If I had a crystal ball, I’d use a few of my predictive privileges to offer you wisdom on what to expect of the healthcare marketing industry. But I don’t. All I have is a healthy obsession with understanding how technology can improve the human health experience. So herein lies my disclaimer, and what follows is my best guess of what to expect in an unpredictable world.

Anna Gaudio

Meeting us [right] where we are

In the recent past, we’ve tended to apply a “once size fits all” approach to even the best solutions. For example, we used telehealth as a quick answer during a time of critical need, but we haven’t corrected past use for current need. Is it well-suited for early detection AND acute care AND chronic management? Perhaps it could be, but I don’t think we’re there yet. Are wearables perfectly poised to serve as our best friends? Check out Apple crash detection mishaps for my point of view.

I believe, and hope, that 2023 holds a focus on tailoring and that we recognize that more isn’t always better. Similar to how streaming services continue to ebb and flow with proliferation followed by mergers and acquisition, I imagine we’ll experience a similar wobble to create better product suites that together serve a more meaningful need than independently.

[Screenshot grounding data]
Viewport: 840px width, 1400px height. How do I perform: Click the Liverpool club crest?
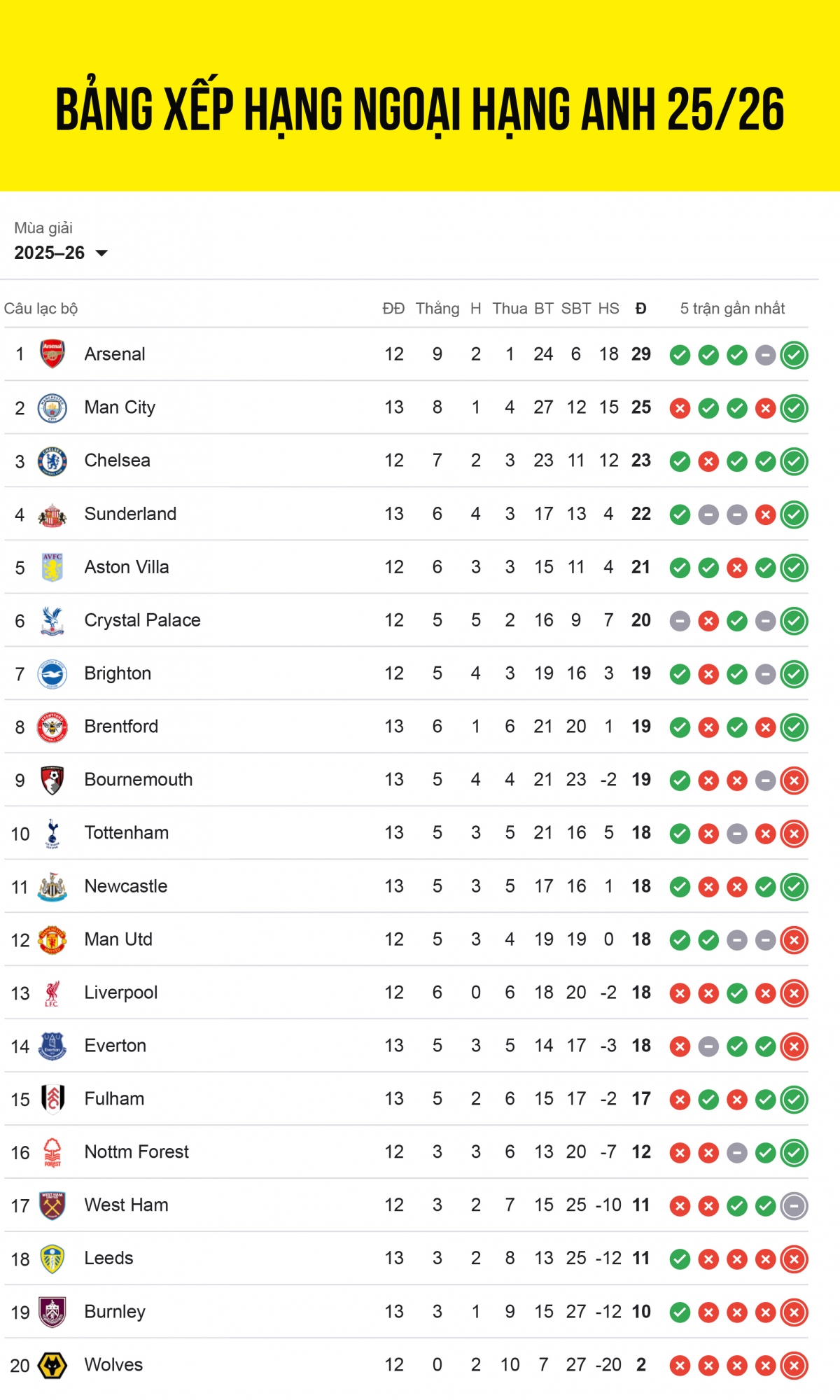tap(52, 993)
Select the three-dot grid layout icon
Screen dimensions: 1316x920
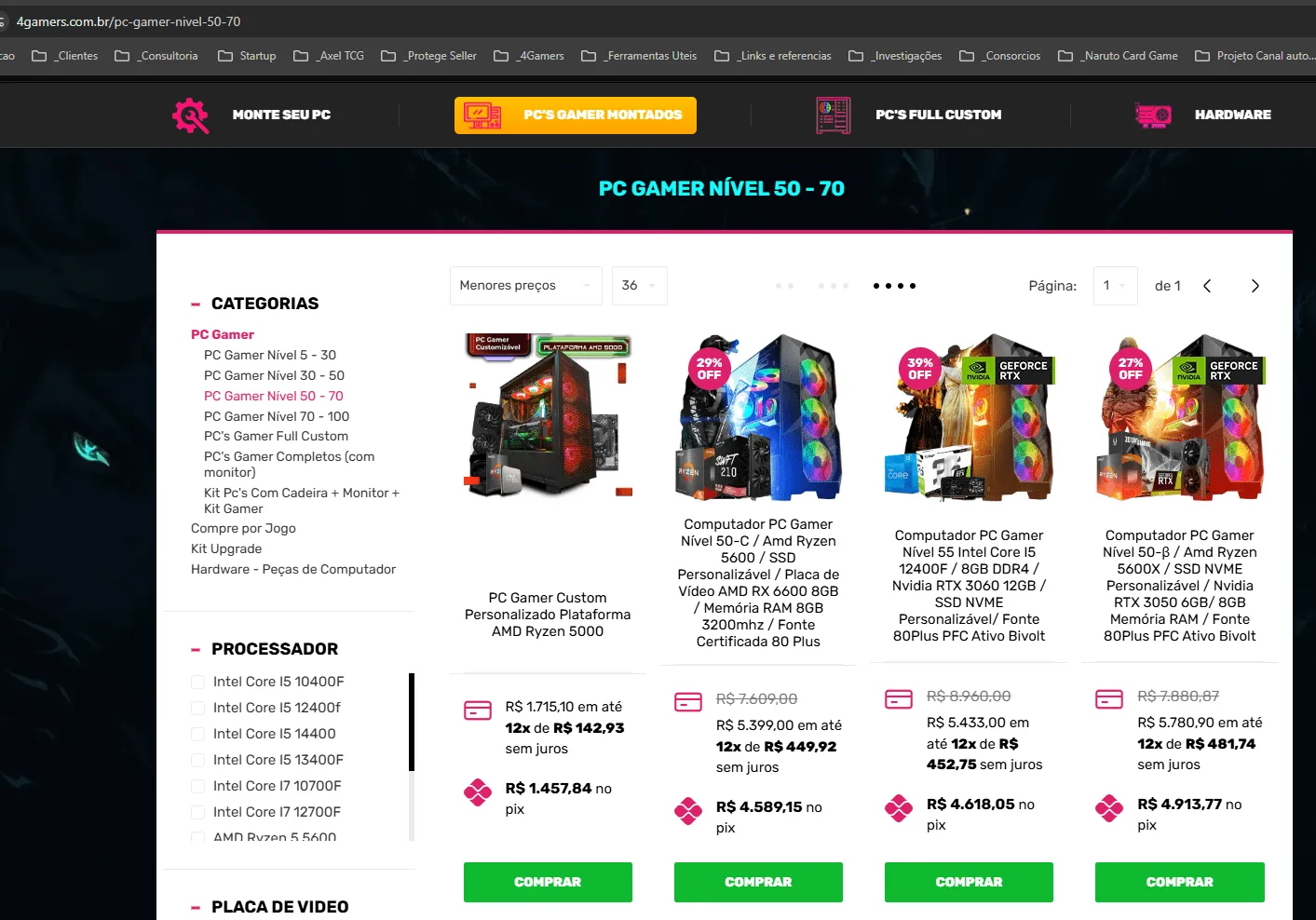[834, 286]
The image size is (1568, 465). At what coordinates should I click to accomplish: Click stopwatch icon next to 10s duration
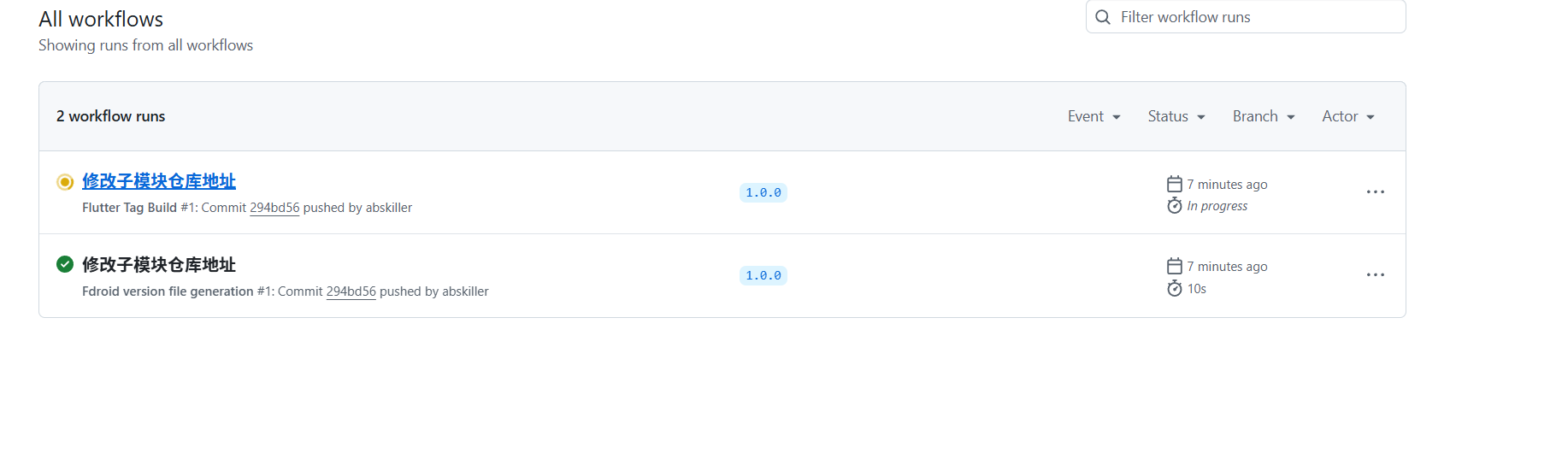coord(1175,289)
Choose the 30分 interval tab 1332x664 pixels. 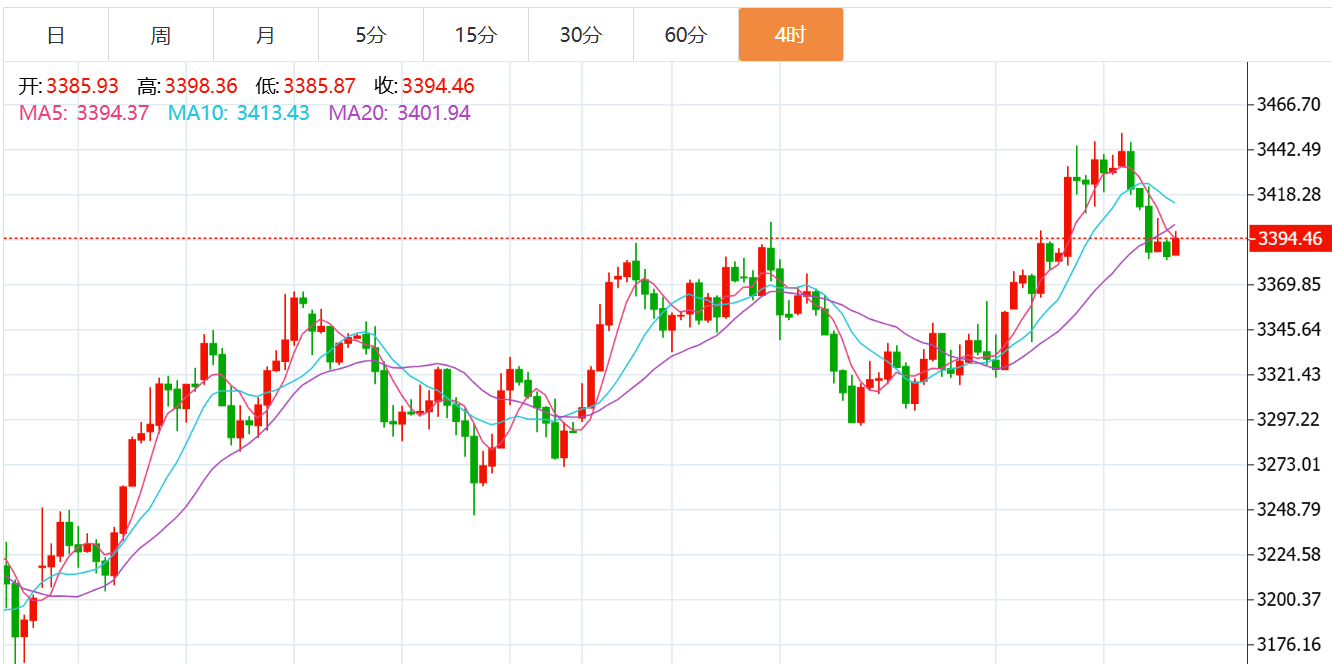click(x=580, y=35)
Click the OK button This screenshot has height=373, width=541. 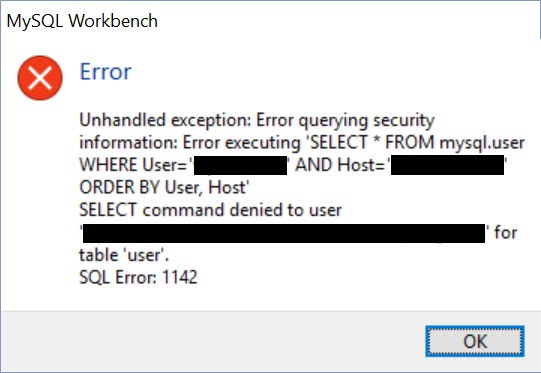click(475, 341)
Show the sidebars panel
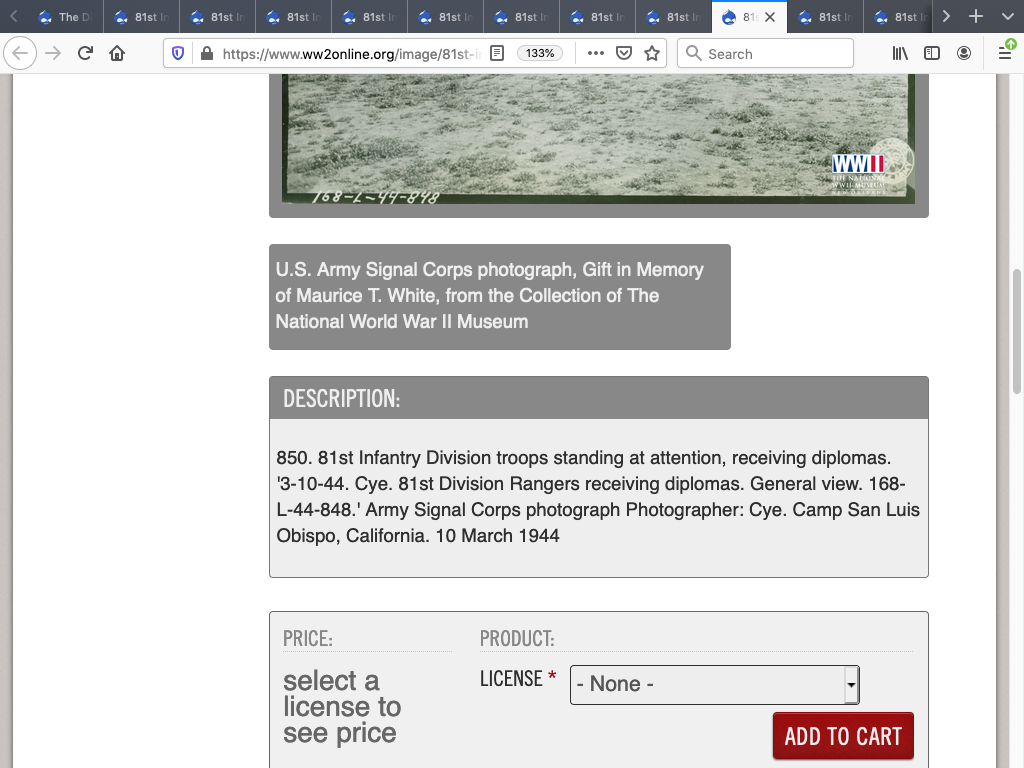1024x768 pixels. (932, 54)
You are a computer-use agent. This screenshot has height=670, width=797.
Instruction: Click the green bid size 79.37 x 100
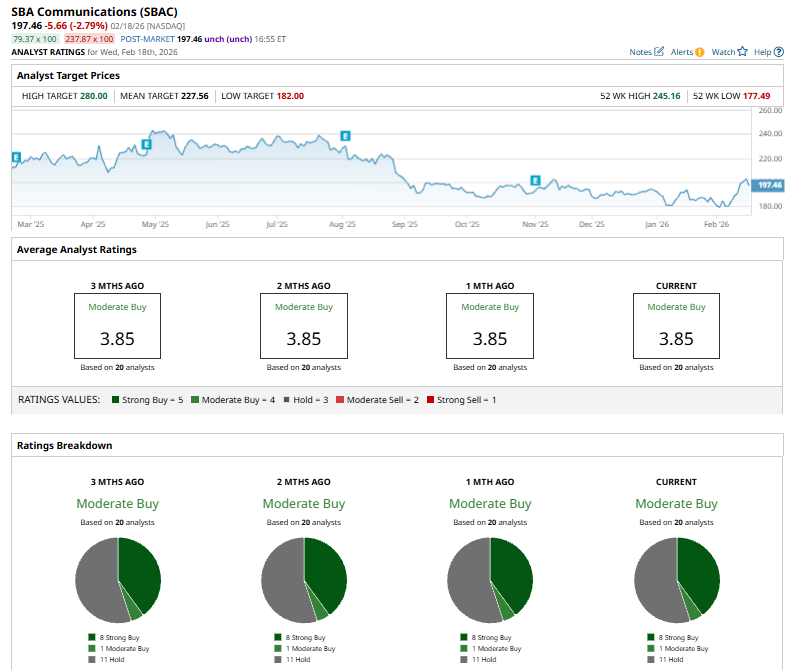[35, 38]
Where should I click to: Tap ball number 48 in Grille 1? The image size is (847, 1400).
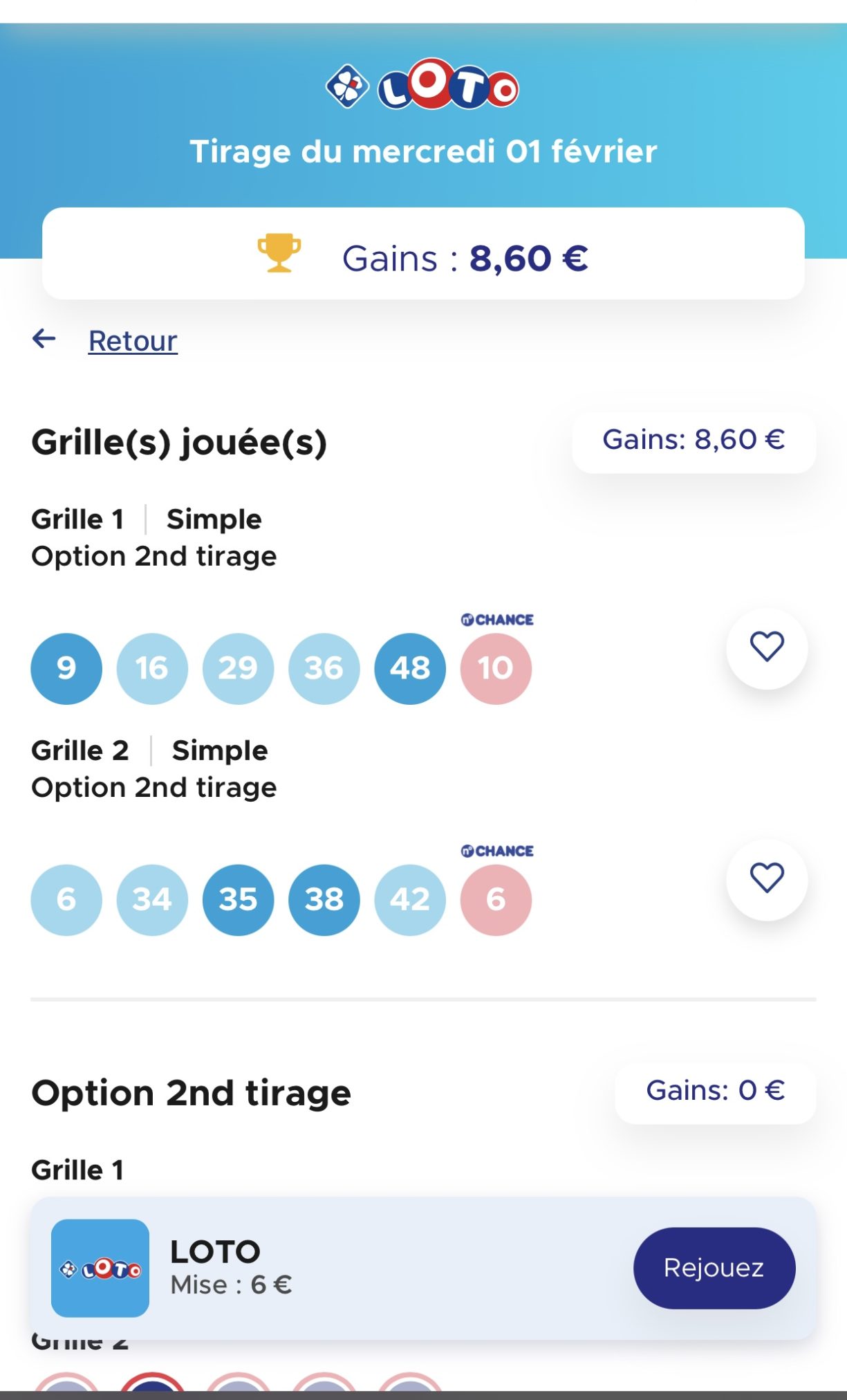[x=410, y=668]
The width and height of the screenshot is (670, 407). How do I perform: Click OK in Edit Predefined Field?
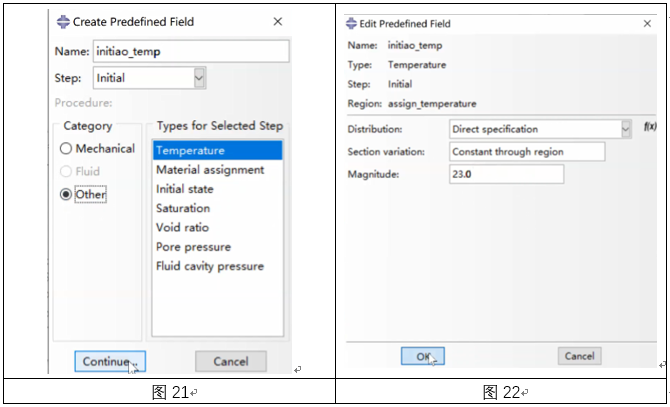(x=423, y=356)
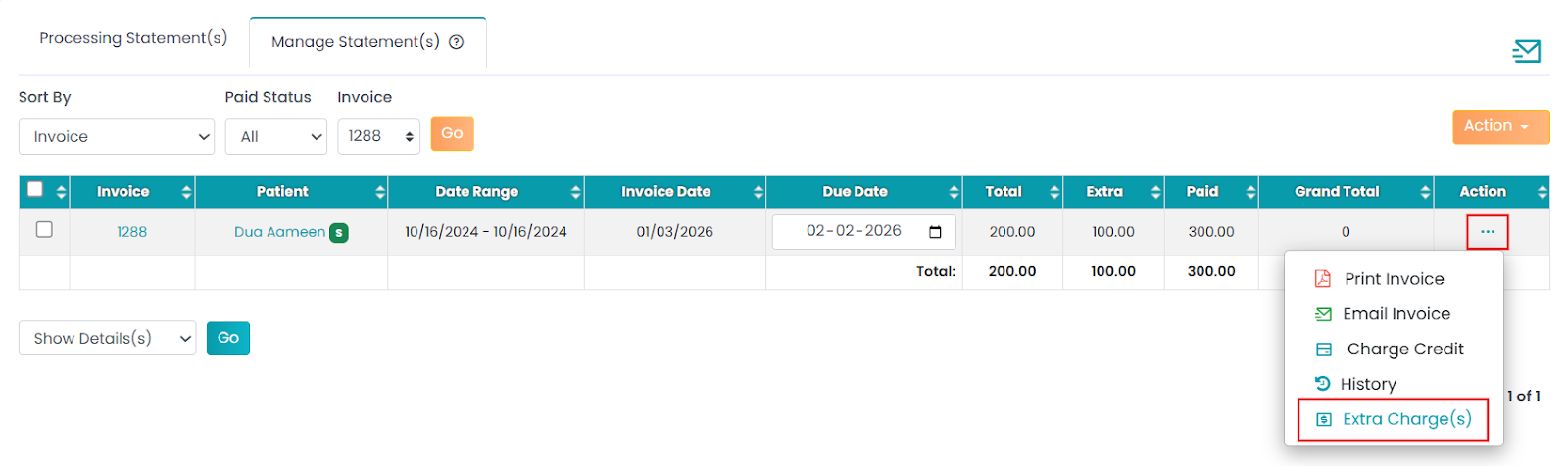The image size is (1568, 466).
Task: Select Extra Charge(s) from the menu
Action: 1406,419

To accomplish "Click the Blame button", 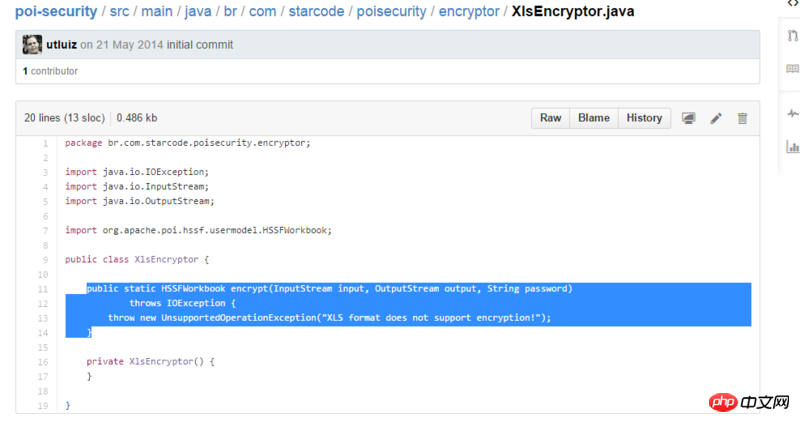I will tap(593, 118).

- [Activity list]:
**a)** Answer these questions from the article on healthcare marketing, one line each:
(i) What does the writer say they have instead of a crystal ball?
(ii) What does the writer suggest checking out to see their point of view on wearables?
(iii) What does the writer hope 2023 will hold?
**b)** Using the article on healthcare marketing, explain why the writer presents the predictions that follow as only a best guess.
**c)** Continue the article on healthcare marketing from the point where it stops.

- [Answers provided]:
**a)**
(i) A healthy obsession with understanding how technology can improve the human health experience.
(ii) Apple crash detection mishaps.
(iii) A focus on tailoring, and a recognition that more isn't always better.

**b)** The writer has no crystal ball to offer real wisdom on what to expect. All they have is a healthy obsession with how technology can improve the human health experience. Since the world is unpredictable, the predictions are offered as a best guess under that disclaimer.

**c)**
We’ll see beautiful marriages of behavioral data and approachable devices. We’ll see affordability meet supply chain optimizations. And we’ll witness value-based care and prioritization of outcomes align to patient expectations and care management. These words I type with fingers crossed, knowing that a suit obtains its power from the tailor, not the fabric.

The humanization of healthcare

Anyone working in the healthcare industry—whether directly or indirectly—has experienced perpetual innovation to the point of exhaustion. As we hit the technology curve, doors to Wonderland opened before us. With health being a foundation to nearly every other industry (think: financial wellness, physical wellness, emotional wellness, mental wellness), ours was the first through the rabbit hole.

As often occurs, the pendulum may now swing the other way. By no means do I expect a rejection of the incredible tools and resources that the digitization of healthcare delivered (though, a quick search of “rejection of healthcare digitization” will return quite a finding). Instead, I anticipate an increased desire for human interaction while engaging with the healthcare system.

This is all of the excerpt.